>>>

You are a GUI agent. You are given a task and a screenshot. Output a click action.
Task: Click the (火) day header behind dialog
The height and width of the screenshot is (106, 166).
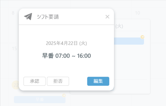coord(120,26)
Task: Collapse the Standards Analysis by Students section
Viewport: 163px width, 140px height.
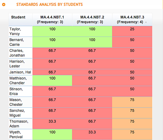Action: (4, 5)
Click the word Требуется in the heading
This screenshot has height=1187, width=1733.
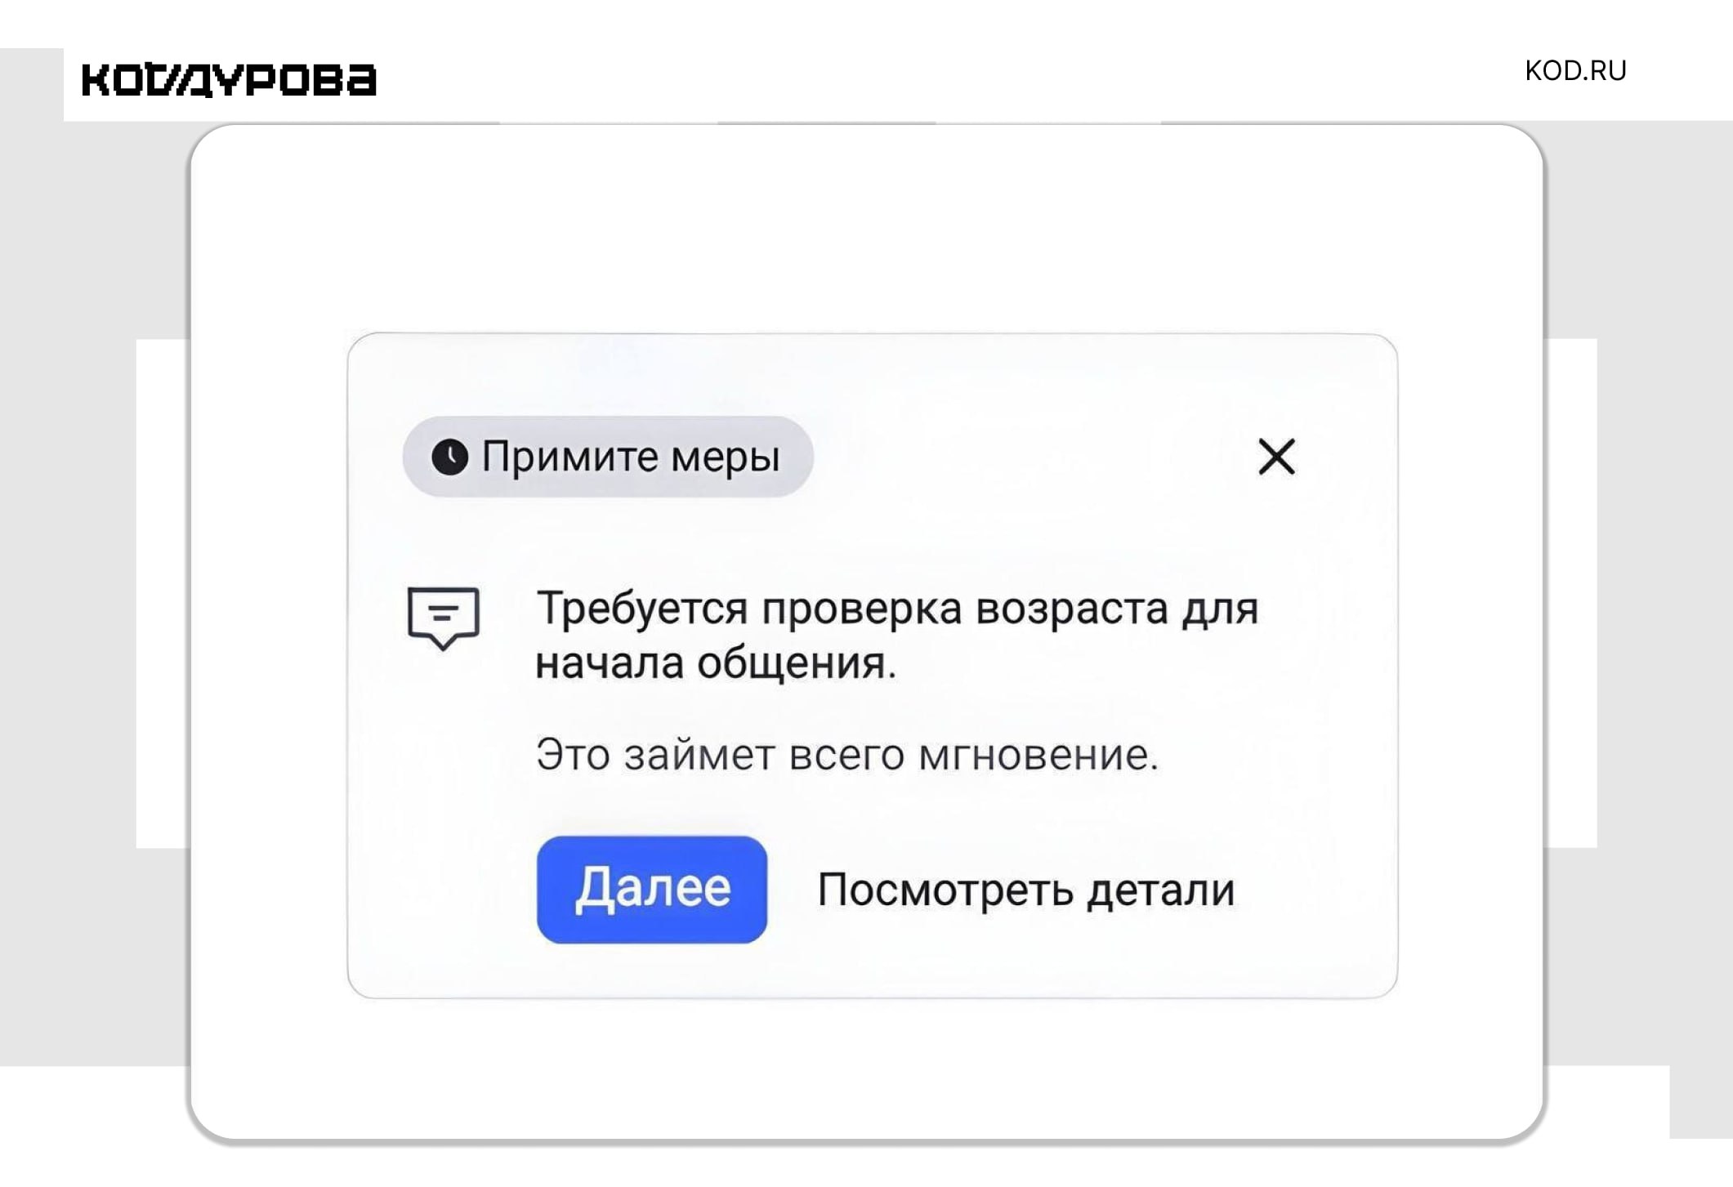(641, 609)
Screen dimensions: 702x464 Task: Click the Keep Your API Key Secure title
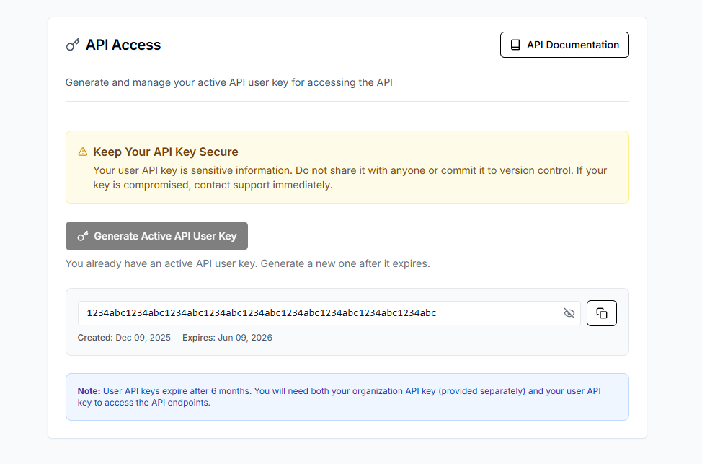(166, 152)
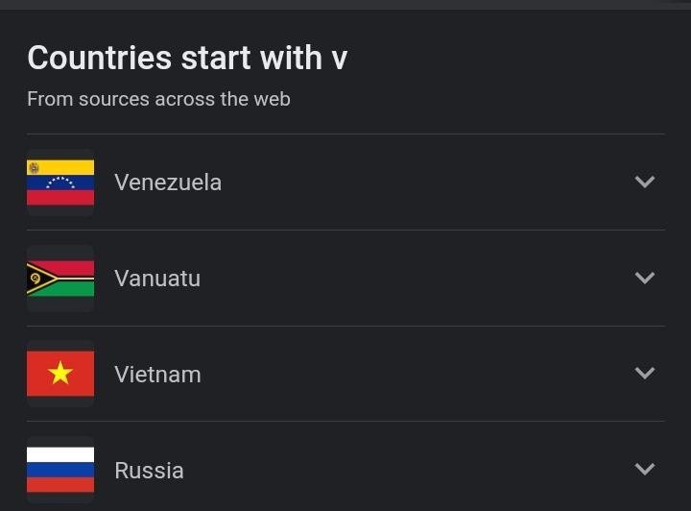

<<<

_Task to carry out_
Your answer should copy the listing word for word, with no pictures in it.

_Exercise response_
You are a GUI agent. You are given a task and a screenshot. Output a click action.
Task: Click the (火) day header behind dialog
The height and width of the screenshot is (106, 166).
coord(120,26)
Task: Collapse the Standards Analysis by Students section
Viewport: 163px width, 140px height.
Action: (4, 5)
Click the word Требуется in the heading
This screenshot has height=1187, width=1733.
(641, 609)
Screen dimensions: 702x464 Task: Click the Keep Your API Key Secure title
(166, 152)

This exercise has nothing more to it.